What you need to do »
(a) In the post, what phrase does the writer often hear in her head when she is hurting?
(b) Reproduce the part of the post that opens with "It is entirely" and closes with "away with me.", putting "bold" wherever "brave" appears.

Supplied text »
>> START
Moving on as the Real You

So where do I, do we go from here? We make choices that feel at home with ourselves and honor the talents within us, taking one thing at a time. We really feel our feelings and tend to them the way we do for our children. A common phrase in my head starts with, “Jessie my love…,” when I am hurting. We can also bear witness to harmful behaviors of others, hold them accountable, and refuse to lose ourselves by meeting fear with fear.

It is entirely possible to live a beautiful life, full of hardship and joy at the same time. This is the way; walk through pain, hold it close, honor your worth, and rise above. When you have risen you have the talent and strength to ask those harming others to stop and leave. This creates a more beautiful world for you, your children, and everyone around you.

I believe each of us has a chance to do this every single day on both a large and small scale. Can you be brave enough to walk with me? Can you imagine a world without hate and harm? Where those oppressing us are held accountable and gifted teachers guide us? I dream of it every day.  

Walk with me. Lay down what doesn’t serve you. Roots in the grass, wings in the sky. Fly away with me.

Xoxo,

Jessie

Photo credit: Jennifer O’Leary

Finding Our Roots

Finding Our Roots

Over the past two weeks, I’ve been writing to you about looking underneath the leaves of our psyche and how to slowly start overturning each leaf. As I lift my own leaves I’m reminded of my own worth and humanity. If you’ve been following me you may be thinking, “wait a second, I thought the leaves were our dark parts, how did you find self-worth under them?” I’ll tell you.

Finding Self-Worth

You see, as humans, we are all torn between two realities. In the spiritual world, this is often called the light and dark, good and evil, and so on. Whether you are spiritual or not I believe you can break this down by choosing to show up as you were created to show. You can also respond to the pain of the world and hold it as truth. The way we find ourselves is by really taking a good hard look and accepting what is there. If you know there is worth at your core, worth that could bring you endless joy, wouldn’t you want to look?
>> END
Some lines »
>> START
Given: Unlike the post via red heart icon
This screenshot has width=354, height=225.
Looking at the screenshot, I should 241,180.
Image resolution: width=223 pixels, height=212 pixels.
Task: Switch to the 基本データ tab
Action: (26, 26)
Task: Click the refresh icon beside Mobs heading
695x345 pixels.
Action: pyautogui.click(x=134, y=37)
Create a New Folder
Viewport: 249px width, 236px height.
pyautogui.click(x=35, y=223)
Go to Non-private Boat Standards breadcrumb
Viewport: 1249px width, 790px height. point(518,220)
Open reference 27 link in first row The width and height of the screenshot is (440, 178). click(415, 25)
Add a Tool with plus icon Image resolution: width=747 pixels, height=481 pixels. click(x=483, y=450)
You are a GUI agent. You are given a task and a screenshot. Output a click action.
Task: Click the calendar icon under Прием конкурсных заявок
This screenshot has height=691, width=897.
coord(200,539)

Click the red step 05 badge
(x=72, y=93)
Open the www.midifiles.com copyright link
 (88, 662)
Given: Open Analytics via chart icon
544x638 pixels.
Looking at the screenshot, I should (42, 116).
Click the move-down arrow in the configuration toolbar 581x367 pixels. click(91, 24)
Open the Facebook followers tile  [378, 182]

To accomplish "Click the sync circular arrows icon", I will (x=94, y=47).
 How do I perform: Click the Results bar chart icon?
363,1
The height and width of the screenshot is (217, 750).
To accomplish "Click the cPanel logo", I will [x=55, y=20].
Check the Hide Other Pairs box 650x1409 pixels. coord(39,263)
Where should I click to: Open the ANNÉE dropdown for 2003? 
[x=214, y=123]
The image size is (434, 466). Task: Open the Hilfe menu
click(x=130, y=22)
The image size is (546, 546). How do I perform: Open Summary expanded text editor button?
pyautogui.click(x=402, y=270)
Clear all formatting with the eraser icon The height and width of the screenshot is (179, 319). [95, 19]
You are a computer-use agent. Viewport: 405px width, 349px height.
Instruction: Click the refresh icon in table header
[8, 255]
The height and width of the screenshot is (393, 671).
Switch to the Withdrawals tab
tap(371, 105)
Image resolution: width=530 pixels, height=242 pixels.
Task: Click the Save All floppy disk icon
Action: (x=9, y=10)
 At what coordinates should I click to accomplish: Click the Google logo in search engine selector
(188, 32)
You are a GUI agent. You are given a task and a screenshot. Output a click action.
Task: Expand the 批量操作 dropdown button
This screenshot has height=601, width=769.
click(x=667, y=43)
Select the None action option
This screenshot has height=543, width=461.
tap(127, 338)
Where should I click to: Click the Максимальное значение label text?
>> END
Complete answers »
(a) “Jessie my love…”

(b)
It is entirely possible to live a beautiful life, full of hardship and joy at the same time. This is the way; walk through pain, hold it close, honor your worth, and rise above. When you have risen you have the talent and strength to ask those harming others to stop and leave. This creates a more beautiful world for you, your children, and everyone around you.

I believe each of us has a chance to do this every single day on both a large and small scale. Can you be bold enough to walk with me? Can you imagine a world without hate and harm? Where those oppressing us are held accountable and gifted teachers guide us? I dream of it every day.  

Walk with me. Lay down what doesn’t serve you. Roots in the grass, wings in the sky. Fly away with me.